Minimalism is misnamed
Minimalism as a lifestyle seems popular. I consider the name backward.
I avoid labels, but I think this one is nearly the opposite of what it describes—a lifestyle about maximizing, not minimizing.
The term maximalism seems already taken by something irrelevant to what I describe below, so I may be too late, but I suggest considering changing it.
The term minimalism means different things to different people, but the following people and communities seem central to it, and the theme uniting them is less—less stuff, clutter, distraction, etc.
- The minimalists, including this post explaining minimalism, What is minimalism?
- Mnmlist.com, including this post explaining minimalism, minimalist FAQs
- Becoming minimalist, including this post explaining minimalism, Benefits of minimalism
- Be more with less, including this post explaining minimalism, 25 reasons you might be a minimalist
- Exile lifestyle, including the post explaining minimalism, Minimalism explained
- Trash is for Tossers, including the post explaining a zero waste lifestyle, Four Years of Trash: One Jar. What’s in My Mason Jar?

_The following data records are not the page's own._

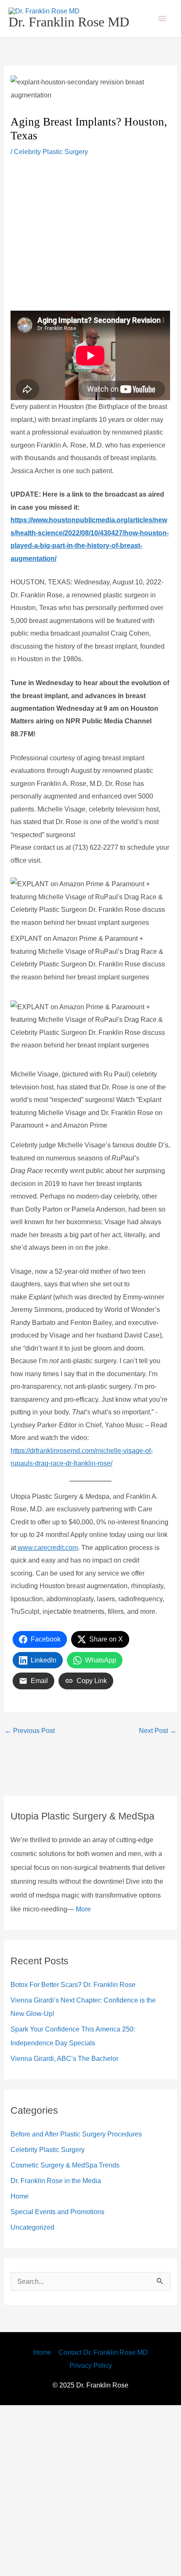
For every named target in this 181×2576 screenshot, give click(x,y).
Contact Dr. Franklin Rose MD (104, 2523)
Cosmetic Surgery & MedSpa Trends (71, 2336)
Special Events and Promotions (63, 2382)
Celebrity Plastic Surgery (55, 167)
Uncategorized (36, 2397)
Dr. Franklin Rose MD (68, 30)
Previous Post (32, 1887)
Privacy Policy (90, 2536)
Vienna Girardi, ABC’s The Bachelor (68, 2229)
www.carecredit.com (52, 1678)
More (79, 2079)
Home (21, 2366)
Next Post (155, 1887)
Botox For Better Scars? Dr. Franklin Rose (79, 2155)
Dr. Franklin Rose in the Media (61, 2351)
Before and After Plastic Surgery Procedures (84, 2305)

- Zen Habits (I think the same person behind one of the above), including the post explaining minimalism, On minimalism
- And maybe the reigning queen, Marie Kondo, with the book, The Life-Changing Magic of Tidying Up
The focus on less stuff seems why people describe my apartment as minimalist. I think I have a lot of stuff, but anyone who comments says I have little. I consider Less, Please one of my most important posts. I take six months to fill a small bag’s worth of landfill garbage.
I bristle at the term minimalism. Partly I find labeling people dehumanizes them. Mainly I don’t feel the term captures what they see that prompted their using the term.

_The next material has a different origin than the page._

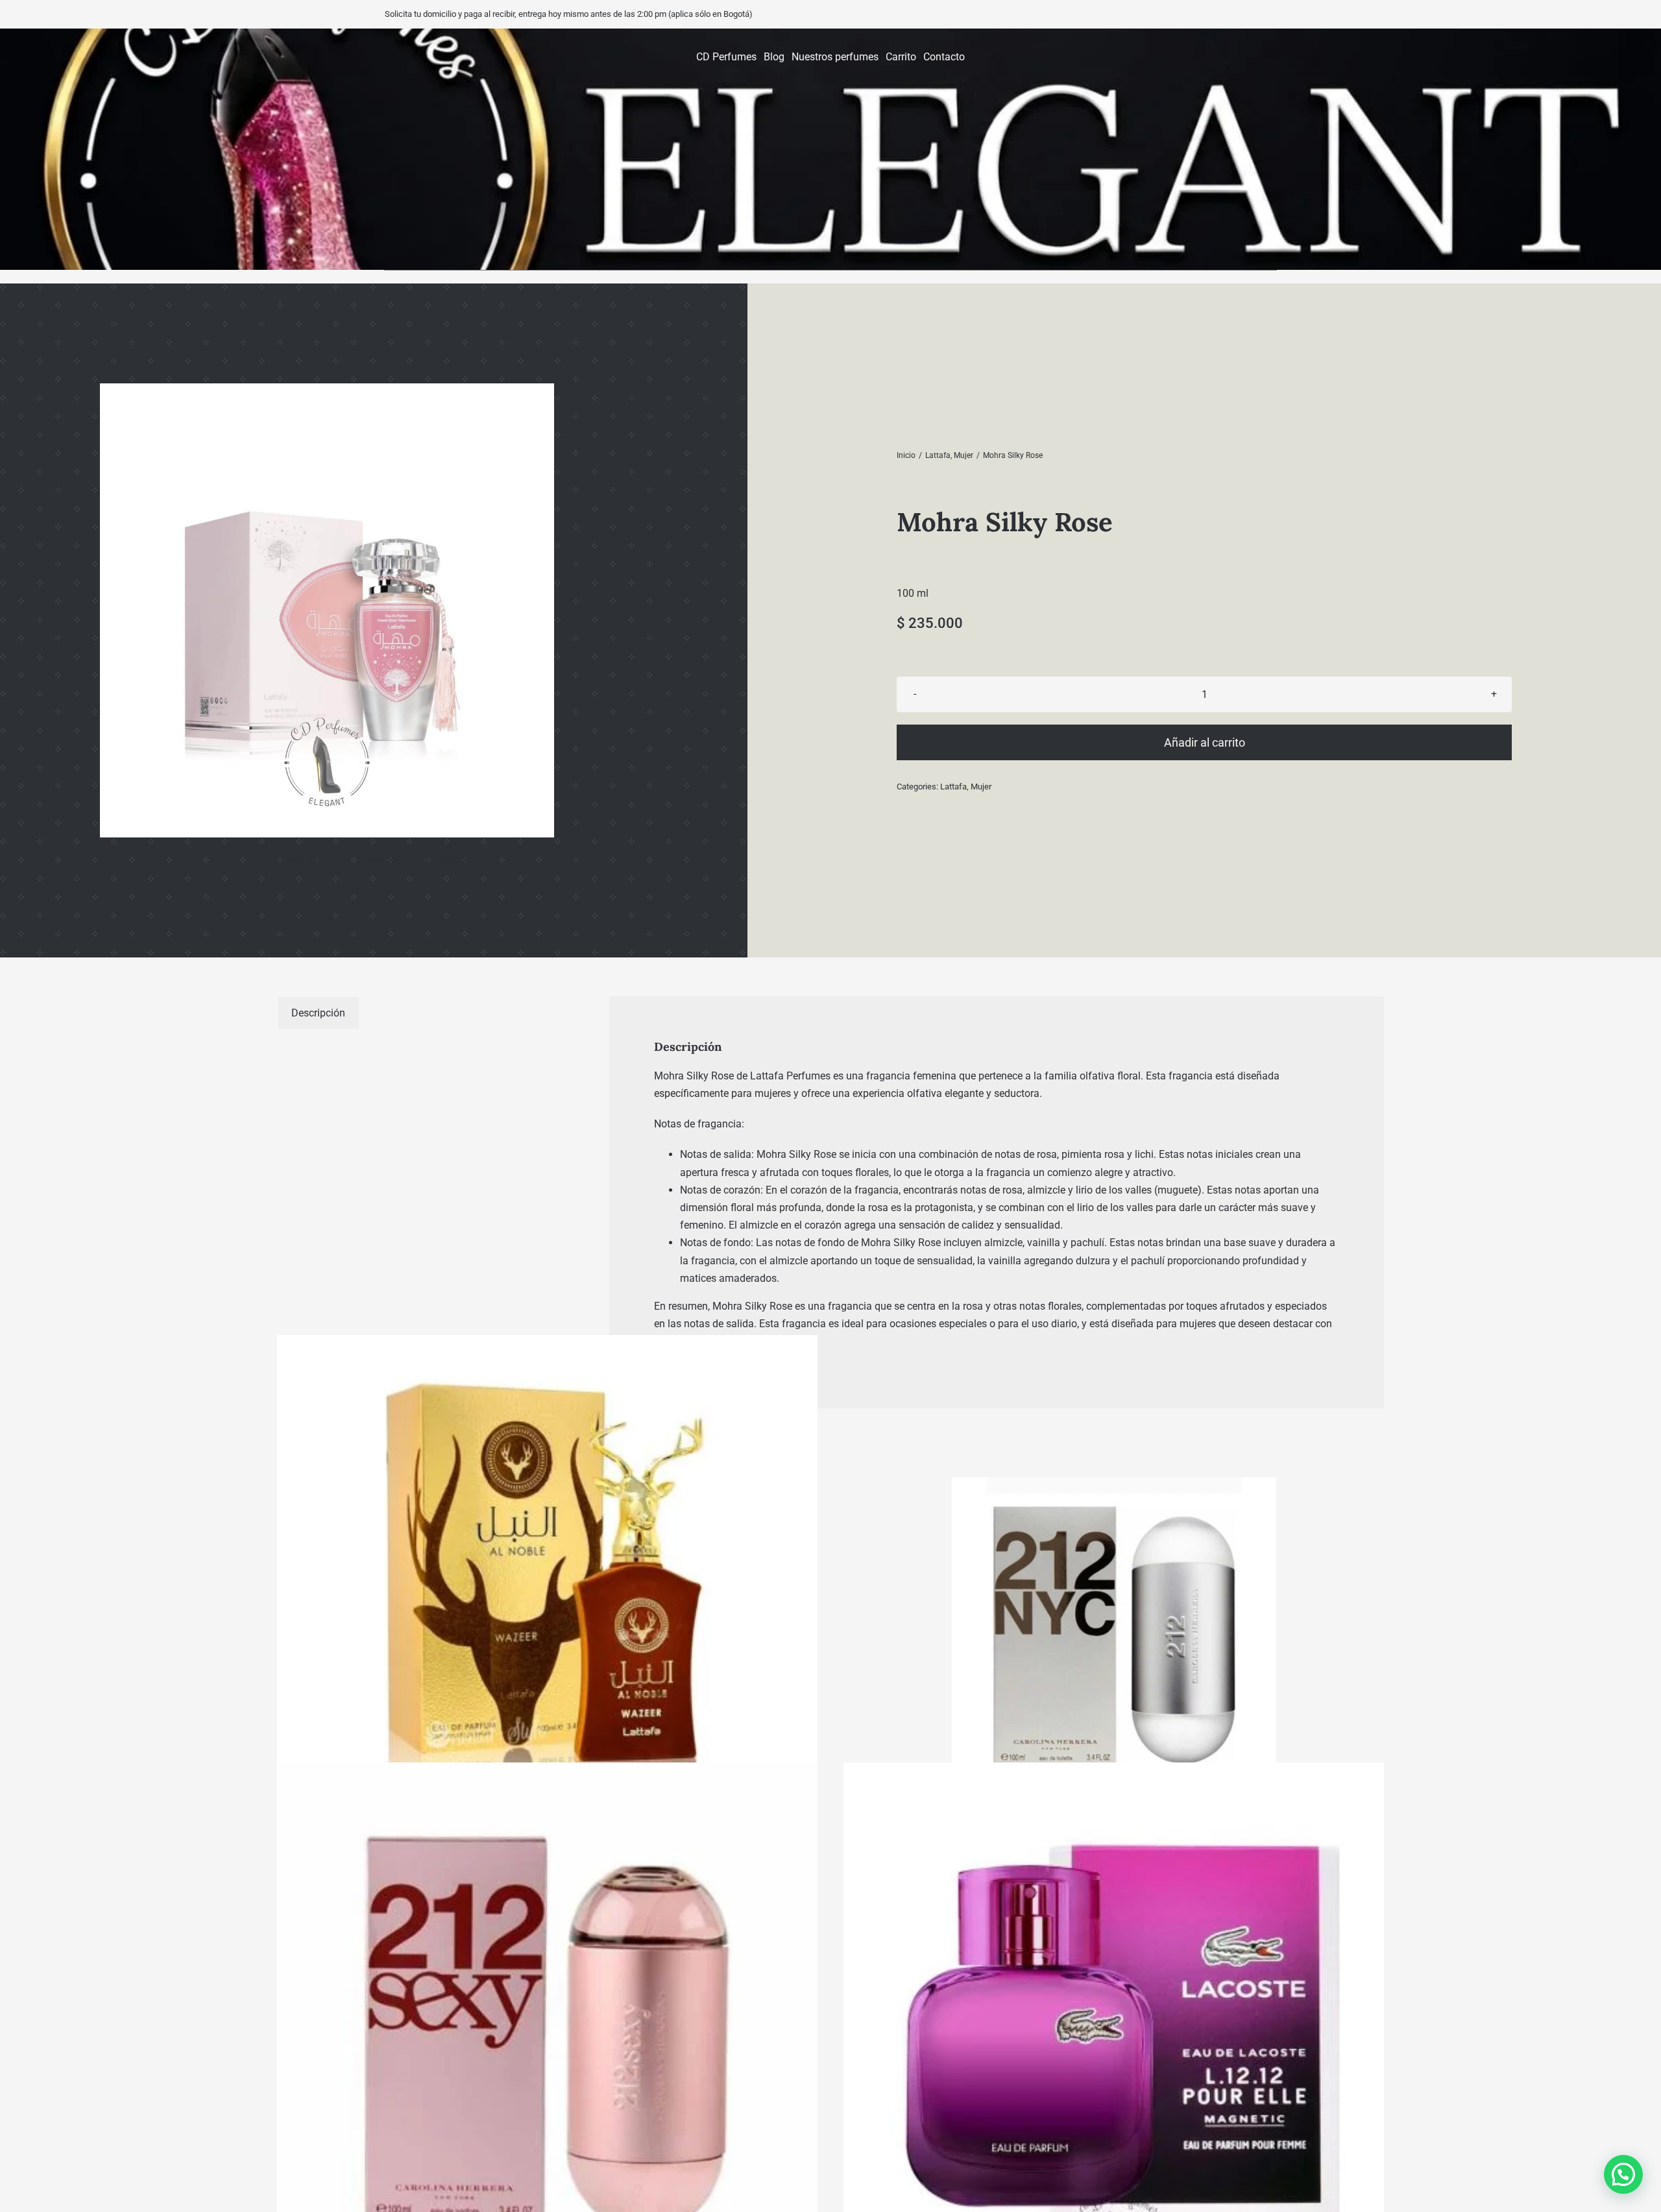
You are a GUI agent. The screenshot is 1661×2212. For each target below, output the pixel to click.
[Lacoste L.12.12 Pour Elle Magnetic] (1113, 2032)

What people see as less stuff is more freedom, meaning, value, purpose, etc
I don’t get rid of things for the point of getting rid of them. I get rid of them to liberate myself from their holding me back.

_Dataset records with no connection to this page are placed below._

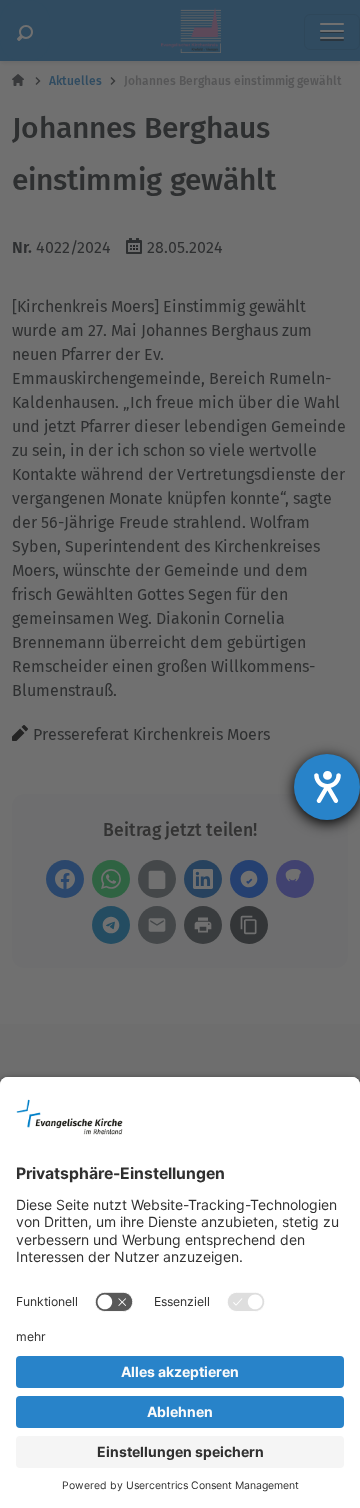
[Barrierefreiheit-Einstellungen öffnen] (327, 787)
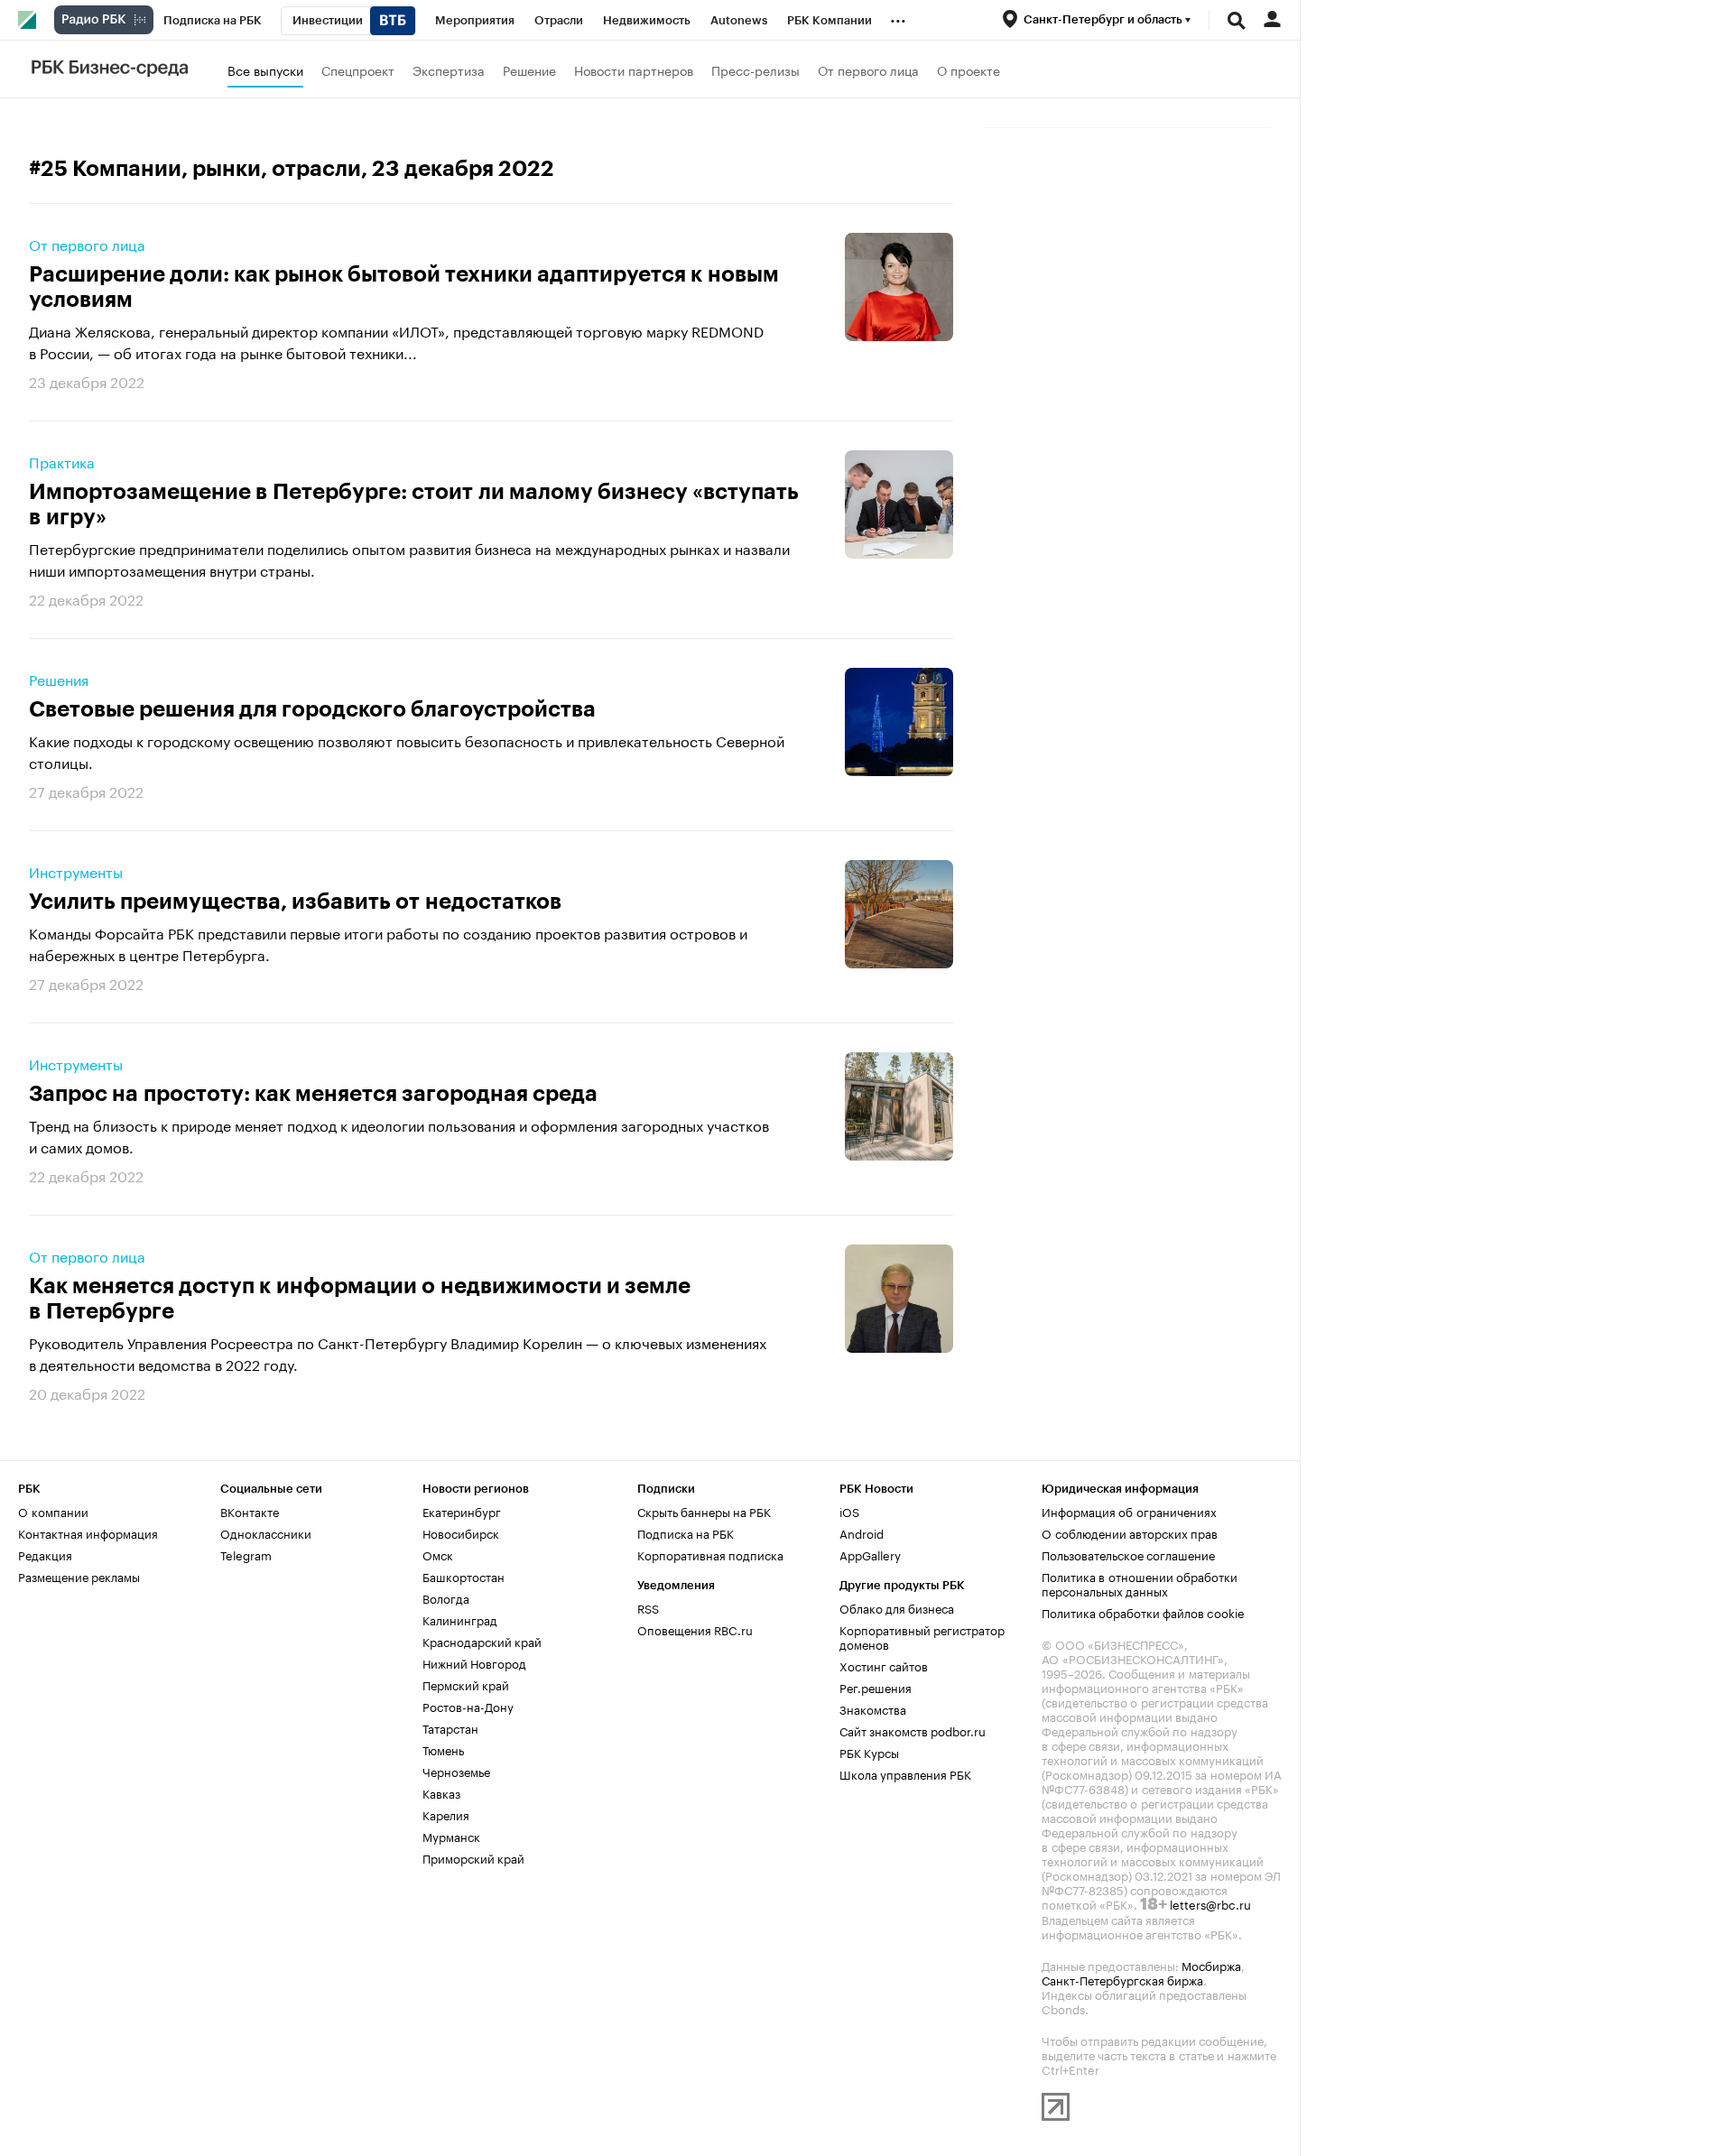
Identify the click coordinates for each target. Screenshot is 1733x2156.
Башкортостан (463, 1576)
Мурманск (451, 1836)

It’s not about the stuff, however visible its absence. It’s about freedom, meaning, value, purpose, and things like that.
Talk to anyone in the movement, or me, and you hear us talking about freedom, meaning, and those things, which we maximize. Superficially we’ll talk about material things, but only as means to an end.
It’s like thinking that people who knit care mostly about knitting needles because they spend time with them. They care about sweaters, hats, and mittens. They need the needles to get there, but they care about the results.
More than the results, they care about the people they share them with and the emotions they create.
Why label a movement by what it devalues and what it doesn’t do?
Labeling the movement by what it devalues implies people care about what they don’t and that they are moving in a direction they aren’t.
Minimalism as a label in architecture and design makes sense because the architects and designers are getting rid of stuff. As a label for a lifestyle, it’s backward.
Everyone I’ve talked to who practices what people call minimalism cares about freedom, meaning, relationships, etc, which they create more of. Yet the movement’s label is about material stuff and sounds like deprivation or sacrifice.
I suggest someone more central to the lifestyle, who embraces labeling it, work to claim the term maximalism from design and apply it here.